The House bill’s enactment is far from assured, however. It has been criticized both for being too narrow -- it deleted a provision that would have banned discrimination against transgender workers -- and for being too broad. The Senate could rectify the first omission when it takes up the bill. The argument that the bill sweeps too widely, however, is the more ominous obstacle because it is being used to justify a possible presidential veto.

Last month, the Office of Management and Budget raised several, mostly spurious, objections to the bill. For example, the agency implausibly opined that the bill might undermine the federal Defense of Marriage Act, which defines marriage as the union of “one man and one woman.” It speculated that, in allowing discrimination lawsuits against state governments, the bill might run afoul of Supreme Court decisions about state immunity -- even though the bill contains a severability clause that would preserve most of the law even if the court voided part of it. The agency also nitpicked the language of an exemption for religious schools with a theological position against homosexuality.

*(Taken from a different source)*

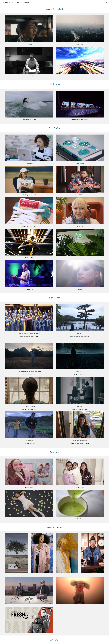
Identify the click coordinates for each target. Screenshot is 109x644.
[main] (54, 9)
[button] (107, 2)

Overall, the agency warned, the bill threatened “burdensome litigation beyond the cases that the bill is intended to reach” -- an objection that has been lodged against every civil rights bill.

Like most of those campaigning to succeed him, Bush opposes same-sex marriage. But he also has portrayed himself as inclusive and opposed to discrimination. That image is increasingly difficult to sustain. It couldn’t survive a veto of the employment act.